The relative convenience of hitching was probably the biggest challenge for me, as I would happily pay for scheduled public transportation when available. Combis and mini-buses only serve Francistown from Sowa and leave regularly between 6 am and 10am. Occasionally, service extends beyond that and its not guaranteed. It takes about 2 hours to travel the 160 km (about 90 miles) between Sowa and Francistown depending on how many stops are made along the way – there are many little towns and villages on the A3 that runs to Francistown from Nata. Combis and mini buses from Francistown to Sowa start running around 11:30 am to 12:00 noon through about 5 pm. If you’re in Sowa and want to go to Nata, Maun or anywhere else north or west, then you need to hitch to Nata and either hitch again from there or catch a bus from there.

The natural variability of hitching, of not being able to plan around catching a hitch during an exact time frame was and is the most challenging aspect of hitching for me. A life of catching 10:54 am/pm flights (even when delayed) has led me to associate traveling, at least the flying part of it, with detailed planning centered around traffic to the airport, whether I’m checking luggage, am expecting an upgrade, weather, delays with TSA, etc.  As a natural planner, I developed a rhythm and routine around flying, that while never perfect, was manageable and worked well for me. That’s not quite how it works with hitching in Botswana, there’s a serendipity to it that takes a bit of getting used to when you’re a frequent flyer like me, or like I used to be. Having said that I’ve never waited any longer than 30 minutes to get a hitch out of Sowa and the longest I’ve waited since I’ve been here is 1 hour for a hitch that never materialized between Maun and Ghanzi, so I just went back to the bus station (rank) in Maun and caught a mini-bus to Ghanzi.

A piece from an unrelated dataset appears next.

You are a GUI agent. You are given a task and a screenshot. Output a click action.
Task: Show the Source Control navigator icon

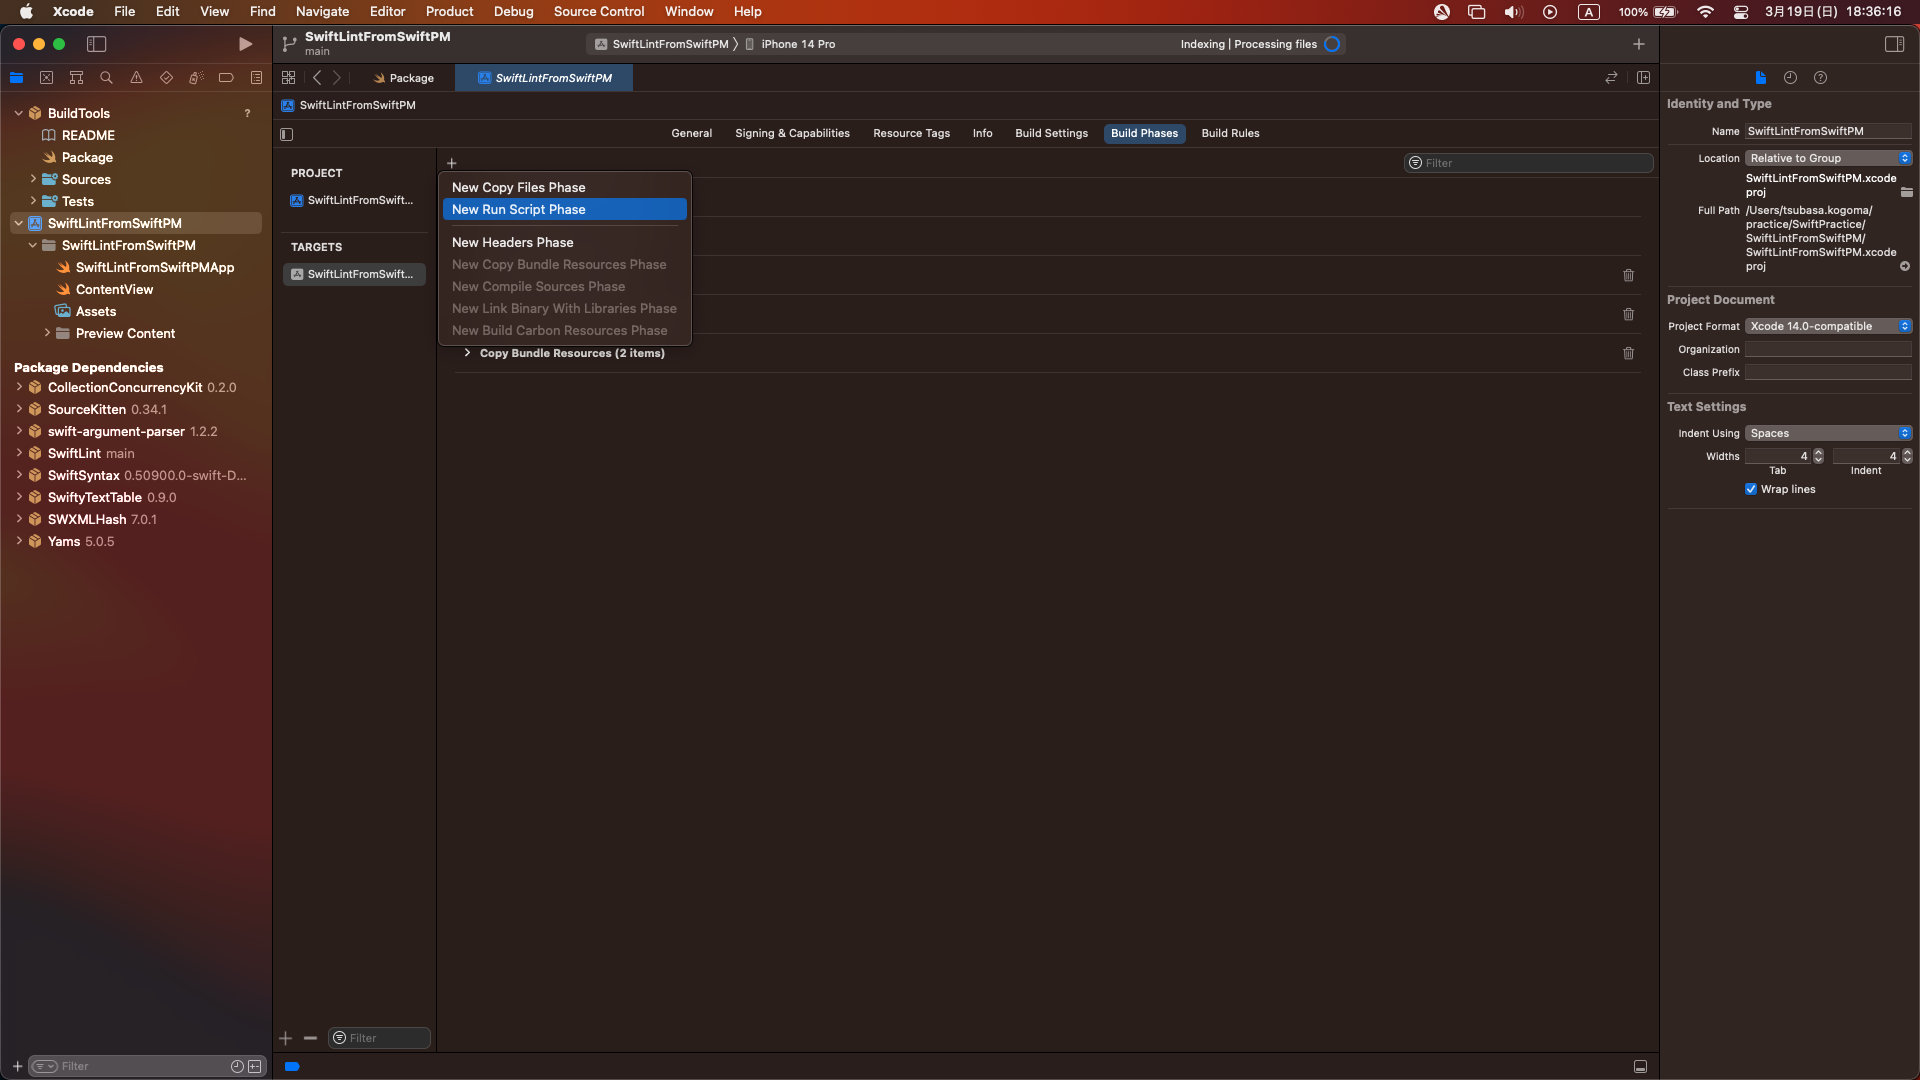[46, 78]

I’ve heard stories of PC Volunteers and others waiting up to 4 or 5 hours for a hitch but those are pretty extreme examples. My average wait time to get a hitch out of Sowa has been about 15 minutes which is not so bad and often the hitch is faster than public transportation.

So it comes down to convenience, necessity (if you live in a more remote area) and economics. American/Western notions of hitching being “cool” or “anti-establishment,” or even dangerous are either outdated or not culturally relevant here in Botswana. Beyond convenience and necessity it really is “the economy stupid” to quote a former President. It is expensive to own a car in Botswana relative to the average salary and petrol (gas) is pricey as well, the equivalent of about $6.50/gallon at current conversion rates. There’s no romance to hitching here and unless you catch a ride in a truck going to Zimbabwe or Zambia there’s little danger, unless your driver has been drinking, something you definitely need to look out for on weekends and toward the end of the month when most people here get paid. And often, there’s not much interaction between driver and passengers/hitching, beyond the initial negotiation of price. Yes, you are expected to pay to hitch here, which in many ways means hitching can be considered a form of public transportation here in Botswana. The “fare” is generally the equivalent bus fare for your route. When I hitch from Sowa to Francistown it’s expected I pay the driver 30-35 Pula as the regular bus fare is P34.80. Most people who pick up hitchers here do so to supplement/offset the cost of petrol which is the main reason it is safe and accepted to hitch here. So if you can live with the “serendipity” of hitching it’s a pretty decent way to get around Botswana.